*WORK TO BE COMPLETED*: Each entry should be set down again verbatim, with the images omitted.

^^^^^^^^

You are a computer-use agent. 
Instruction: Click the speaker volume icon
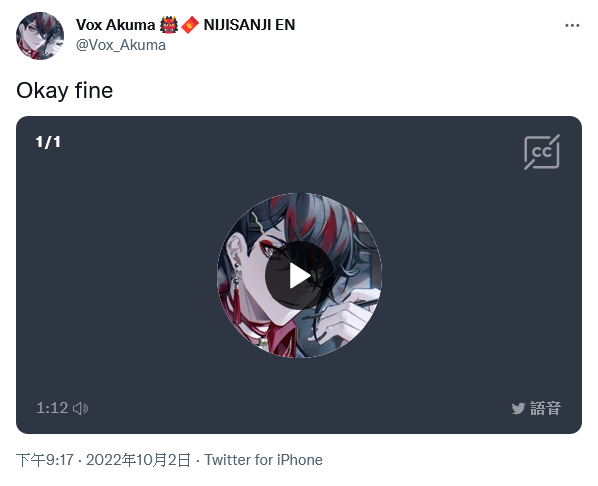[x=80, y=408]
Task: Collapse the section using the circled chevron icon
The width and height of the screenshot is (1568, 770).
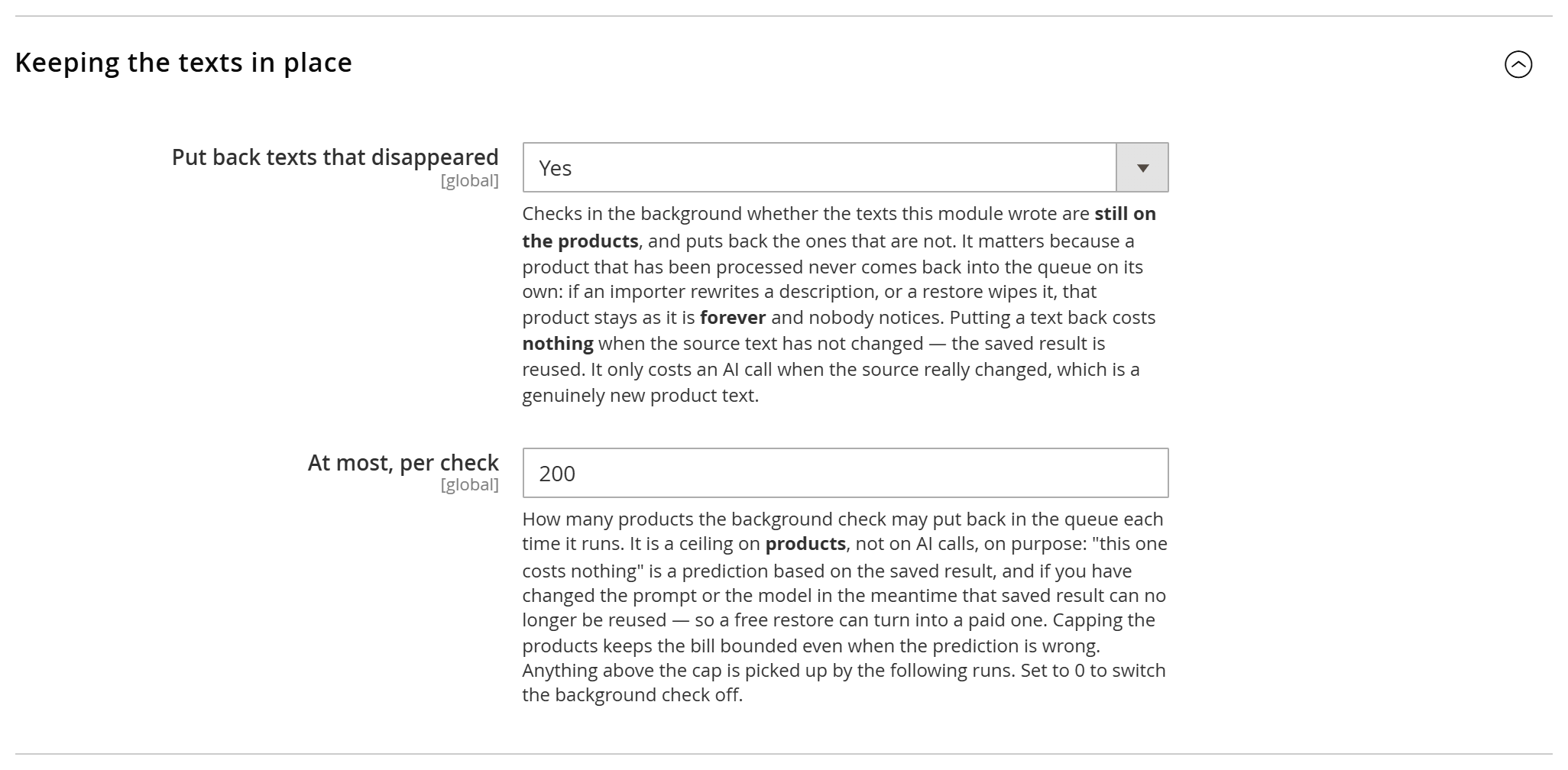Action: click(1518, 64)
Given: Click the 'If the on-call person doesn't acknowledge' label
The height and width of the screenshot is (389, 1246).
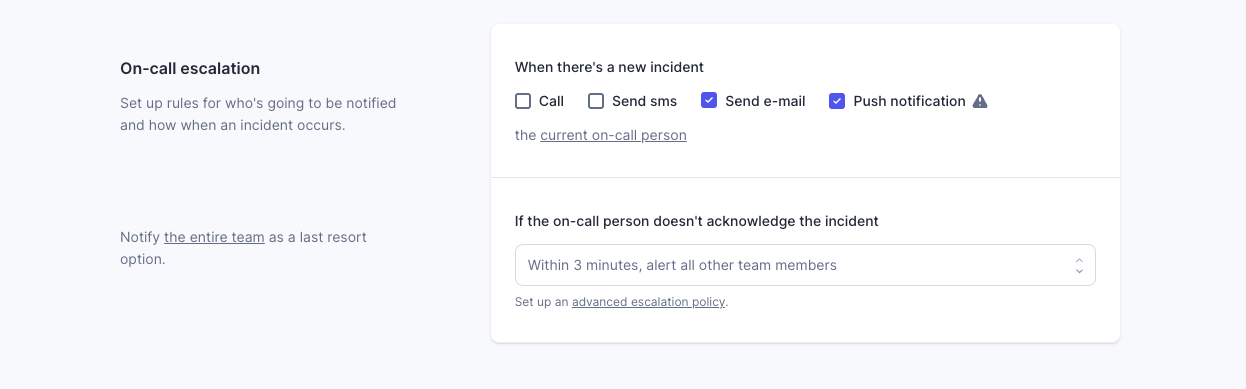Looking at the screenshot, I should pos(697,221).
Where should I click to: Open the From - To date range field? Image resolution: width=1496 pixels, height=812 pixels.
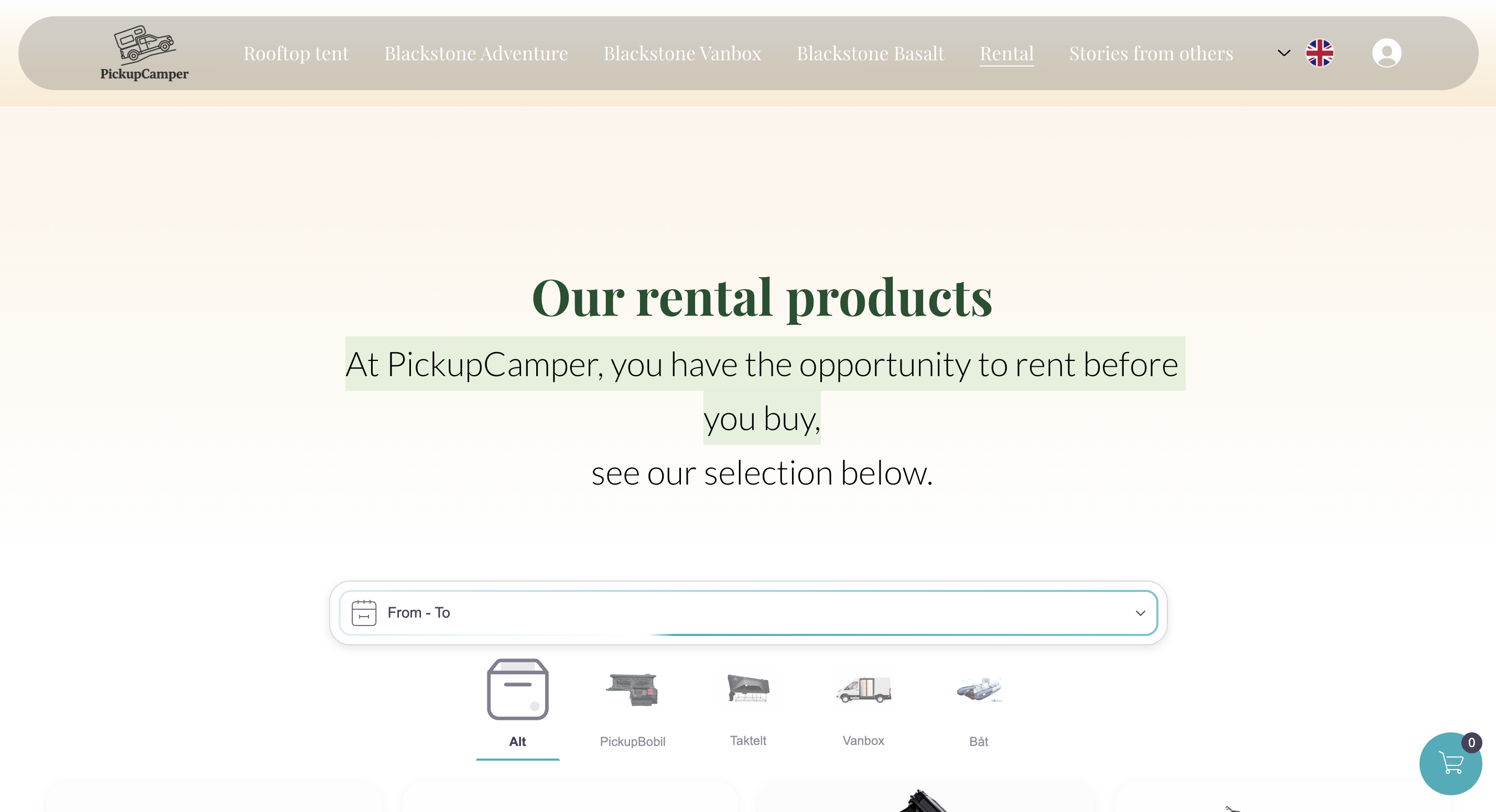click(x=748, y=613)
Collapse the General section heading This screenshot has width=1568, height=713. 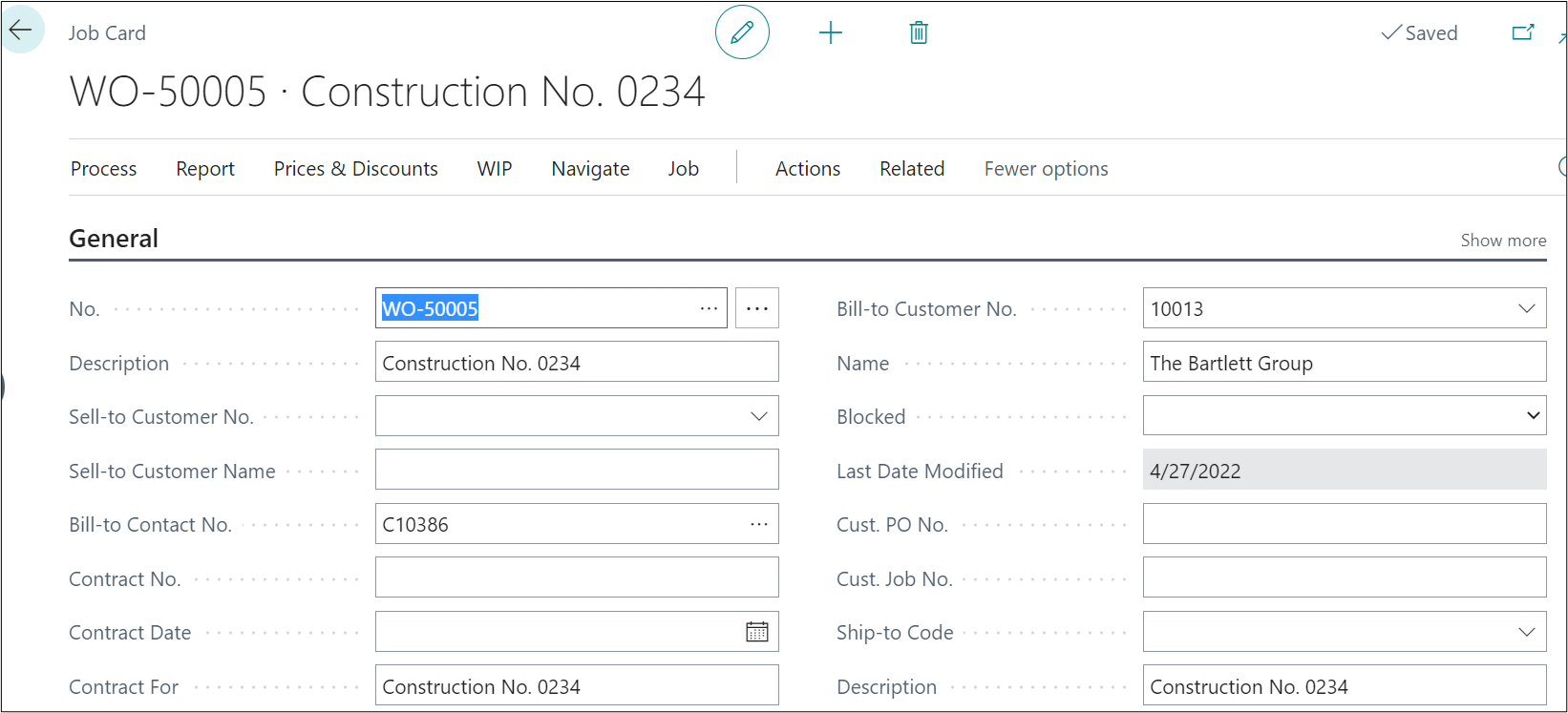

^^^^^^^^

*TASK OUTPUT*:
You are a computer-use agent. 
Instruction: Click the speaker volume icon
[x=80, y=408]
Task: Collapse the section using the circled chevron icon
The width and height of the screenshot is (1568, 770).
Action: click(1518, 64)
Given: Click the 'If the on-call person doesn't acknowledge' label
The height and width of the screenshot is (389, 1246).
Looking at the screenshot, I should pos(697,221).
Where should I click to: Open the From - To date range field? Image resolution: width=1496 pixels, height=812 pixels.
click(x=748, y=613)
Collapse the General section heading This screenshot has width=1568, height=713. 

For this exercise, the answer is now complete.